Ćwiczenia
1/ Odpowiedz krótko na poniższe pytania na podstawie tekstu o śmieciach na przystankach.
(a) Ile razy wzrosła ilość śmieci wyrzucanych do koszy na miejskich przystankach?
(b) Mieszkańcy którego miasta traktują kosze na przystankach jako miejsce pozbywania się domowych odpadków?
(c) Komu oficjalnie mają służyć kosze na przystankach?
2/ Oceń, czy poniższe stwierdzenia są zgodne z tekstem o śmieciach na przystankach. Przy każdym napisz „tak” lub „nie” i przytocz rozstrzygające słowa tekstu.
(a) W koszach na przystankach znaleziono starą toaletę.
(b) Ilość śmieci w koszach na przystankach zmalała.
(c) Kosze na przystankach są oficjalnie przeznaczone na odpady z prywatnych mieszkań.

Sobota, 20 kwietnia 202420/04/2024
690 680 960
690 680 960

Podrzucają śmieci na przystanki. Zdarza się gruz lub stara toaleta

Aż czterokrotnie wzrosła ilość śmieci jakie mieszkańcy wyrzucają do koszy zlokalizowanych na miejskich przystankach. Dużo jest śmieci podrzuconych z prywatnych mieszkań.

Kosze na przystankach komunikacji miejskiej coraz częściej stają się miejscem, które mieszkańcy Lublina traktują jako miejsce, gdzie można się pozbyć domowych odpadków. Choć oficjalnie służyć mają one pasażerom komunikacji miejskiej, to coraz częstszym widokiem są stojące obok worki wypchane odpadkami. Były też przypadki, gdy w koszach znajdowano pozostałości po przeprowadzanych remontach a nawet starą toaletę.

Zapisane dane
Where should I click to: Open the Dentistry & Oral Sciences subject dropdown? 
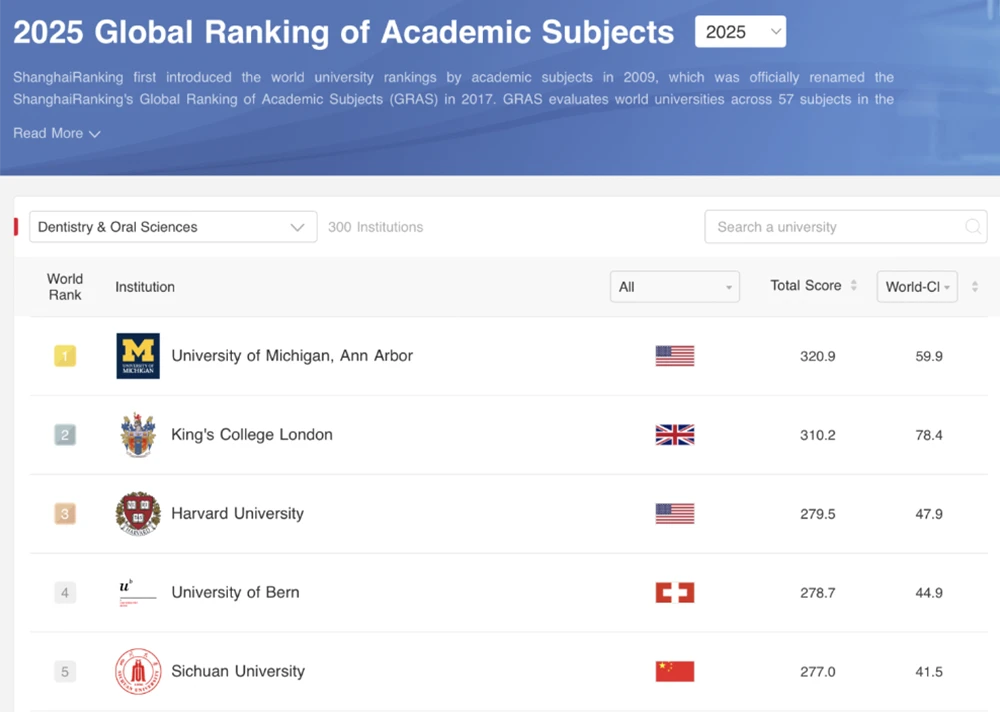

Rozwiązania zadań
1/
(a) Czterokrotnie.
(b) Lublina.
(c) Pasażerom komunikacji miejskiej.

2/
(a) Tak: „a nawet starą toaletę”.
(b) Nie: „Aż czterokrotnie wzrosła ilość śmieci”.
(c) Nie: „oficjalnie służyć mają one pasażerom komunikacji miejskiej”.